TEXTE SÉLECTIONNÉ |
+ + + + +
Autour d’Armand Gatti, était réuni un groupe de stagiaires francophones volontaires venant de milieux très différents : étudiants (notamment en Arts du spectacle), chômeurs, lycéens de lycée professionnel, ancien détenu, comédiens, travailleurs précaires, enseignant… la plupart âgés de moins de 30 ans, de 6 nationalités différentes : française (dont 7 venant du Limousin et 7 d’Alsace), espagnole, suisse, russe, canadienne et algérienne.
Aux côtés d’Armand Gatti une équipe de plus de 10 personnes (assistants, compositeur, professeurs de Kung Fu et de chant, scénographes, costumières, éclairagiste, sérigraphe) s’est magnifiquement engagée pour donner au travail de création des stagiaires une forme théâtrale à la fois nouvelle, de haute tenue et achevée. Mais un tel projet n’aurait pu être mené à bon port sans l’apport de bénévoles habitant ou non le Limousin.
Dans un laps de temps très restreint (sept semaines), les stagiaires, toute l’équipe de création et divers intervenants effectuèrent un travail très intense et très diversifié : Kung-fu, Tai-chi, chant, exposés, compositions diverses et débats multiples (sur Gramsci, sur Guingouin -leurs engagements, leurs pensées, leurs résistances ; sur le groupe Bourbaki et sur Kurt Gödel –mathématiciens ; sur la culture chinoise et ses idéogrammes etc.). Le texte proposé par Armand Gatti était quotidiennement sujet à explications, débats et modifications. Des rencontres et correspondances ont été effectuées notamment avec des détenus du centre d’Uzerche où un atelier de sérigraphie était organisé. Chaque stagiaire-acteur était également invité à écrire un texte sur lui ou elle-même, textes “Qui-je-suis “ qui ont été incorporés à la pièce de la même manière que les chants choisis par groupe de stagiaires (chants internationaux de lutte et d’espérance pour la plupart). Tout ceci permit d’aboutir à une œuvre remarquée, forte et belle : œuvre d’auteur, mais à la fois commune à chacun des participants et acteurs.
+ + + + +
DONNÉES FOURNIES |
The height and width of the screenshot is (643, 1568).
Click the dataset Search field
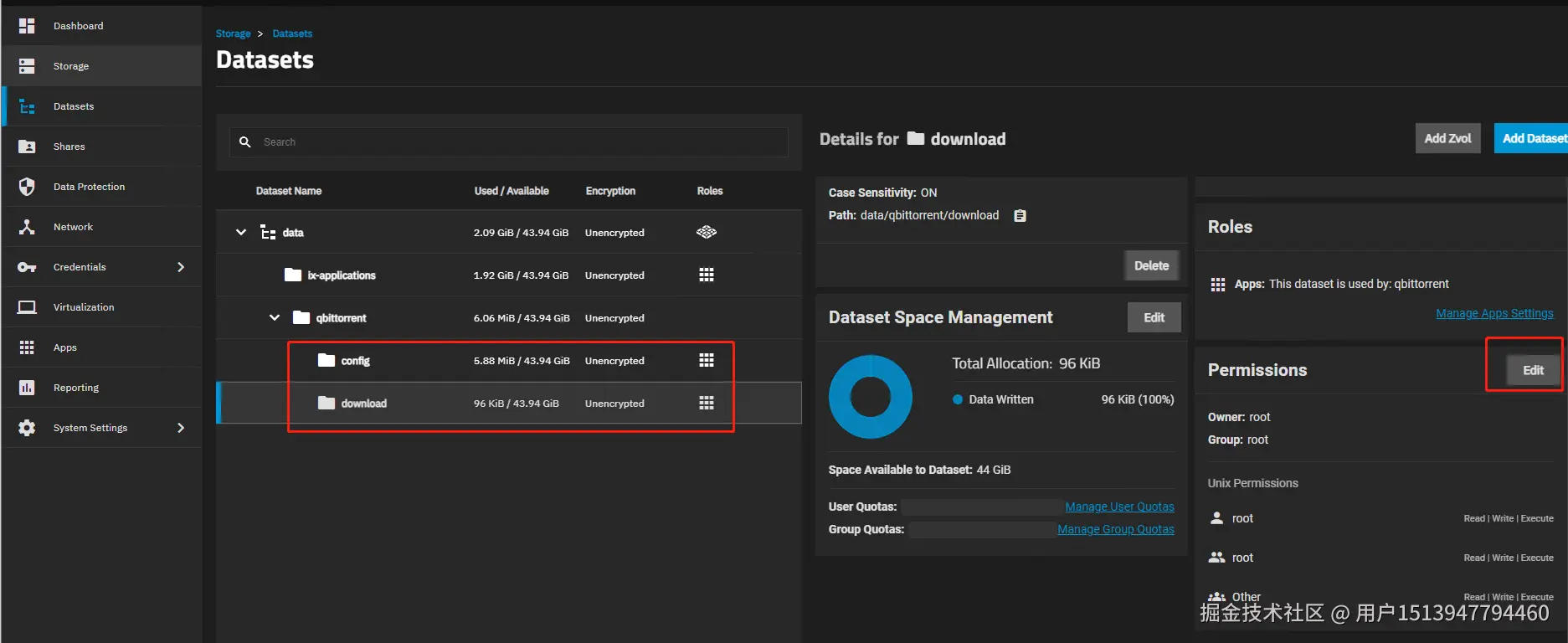519,142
+ + + + +
Poursuivez le texte sur le stage de théâtre mené autour d'Armand Gatti à la suite de sa dernière phrase. Le matériel ci-dessus provient d'une autre source que le texte.

RÉPONSE RÉDIGÉE |
Cette Expérience a constitué un processus tout à fait original et majeur de travail et d’action culturels. Dans un espace de temps resserré, elle a réussi à porter à un haut degré l’intelligence collective du groupe de stagiaires, nourrie par l’activité intense de leurs intelligences singulières solidairement polarisées par le travail de création exceptionnel proposé par Armand Gatti. Ce fut une véritable et nouvelle Université, faite de découvertes, d’acquisition et d’échanges de connaissances, de travail corporel, d’appels à la créativité, à la solidarité, à la gratuité et à la fraternité. Ainsi la représentation de cette œuvre traduisit toute autre chose que ce qu’il est convenu d’appeler de la création théâtrale.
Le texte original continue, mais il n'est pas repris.